• ABOUT THIS TASK:
Would you please set down the entries below exactly as shown?
(Beginning of PROVIDED ENTRIES)
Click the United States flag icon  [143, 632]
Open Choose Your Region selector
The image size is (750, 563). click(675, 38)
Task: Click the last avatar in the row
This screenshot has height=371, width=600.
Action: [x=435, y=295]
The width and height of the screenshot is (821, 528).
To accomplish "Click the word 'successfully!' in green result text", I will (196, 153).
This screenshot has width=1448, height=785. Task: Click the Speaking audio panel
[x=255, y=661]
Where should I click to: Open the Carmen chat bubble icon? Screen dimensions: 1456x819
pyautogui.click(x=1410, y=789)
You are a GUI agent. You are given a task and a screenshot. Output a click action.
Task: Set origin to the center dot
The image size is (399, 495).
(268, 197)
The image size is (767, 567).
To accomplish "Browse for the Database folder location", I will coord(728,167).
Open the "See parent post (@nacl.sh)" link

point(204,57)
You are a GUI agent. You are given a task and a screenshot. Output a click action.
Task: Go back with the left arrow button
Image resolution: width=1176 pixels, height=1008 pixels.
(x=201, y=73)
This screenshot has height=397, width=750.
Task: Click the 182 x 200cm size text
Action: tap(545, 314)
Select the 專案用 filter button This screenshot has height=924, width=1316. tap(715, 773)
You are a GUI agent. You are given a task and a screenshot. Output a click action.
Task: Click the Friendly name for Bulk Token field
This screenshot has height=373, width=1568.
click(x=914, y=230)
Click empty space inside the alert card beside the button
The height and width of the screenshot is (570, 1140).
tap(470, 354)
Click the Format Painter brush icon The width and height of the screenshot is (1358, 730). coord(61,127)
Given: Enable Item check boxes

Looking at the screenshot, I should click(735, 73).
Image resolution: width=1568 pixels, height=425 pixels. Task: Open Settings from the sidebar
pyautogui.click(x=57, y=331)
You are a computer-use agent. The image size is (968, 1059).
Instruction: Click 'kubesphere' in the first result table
(End of PROVIDED ENTRIES)
• ANSWER FOR THIS EXERCISE:
Click the United States flag icon  [143, 632]
Open Choose Your Region selector
The image size is (750, 563). click(675, 38)
Task: Click the last avatar in the row
This screenshot has height=371, width=600.
Action: [x=435, y=295]
The width and height of the screenshot is (821, 528).
To accomplish "Click the word 'successfully!' in green result text", I will (196, 153).
This screenshot has width=1448, height=785. Task: Click the Speaking audio panel
[x=255, y=661]
Where should I click to: Open the Carmen chat bubble icon? Screen dimensions: 1456x819
pyautogui.click(x=1410, y=789)
You are a GUI agent. You are given a task and a screenshot. Output a click action.
Task: Set origin to the center dot
The image size is (399, 495).
(268, 197)
The image size is (767, 567).
To accomplish "Browse for the Database folder location", I will coord(728,167).
Open the "See parent post (@nacl.sh)" link

point(204,57)
You are a GUI agent. You are given a task and a screenshot. Output a click action.
Task: Go back with the left arrow button
Image resolution: width=1176 pixels, height=1008 pixels.
(x=201, y=73)
This screenshot has height=397, width=750.
Task: Click the 182 x 200cm size text
Action: tap(545, 314)
Select the 專案用 filter button This screenshot has height=924, width=1316. tap(715, 773)
You are a GUI agent. You are given a task and a screenshot. Output a click action.
Task: Click the Friendly name for Bulk Token field
This screenshot has height=373, width=1568.
click(x=914, y=230)
Click empty space inside the alert card beside the button
The height and width of the screenshot is (570, 1140).
tap(470, 354)
Click the Format Painter brush icon The width and height of the screenshot is (1358, 730). coord(61,127)
Given: Enable Item check boxes

Looking at the screenshot, I should click(735, 73).
Image resolution: width=1568 pixels, height=425 pixels. Task: Open Settings from the sidebar
pyautogui.click(x=57, y=331)
You are a computer-use agent. The image size is (968, 1059).
Instruction: Click 'kubesphere' in the first result table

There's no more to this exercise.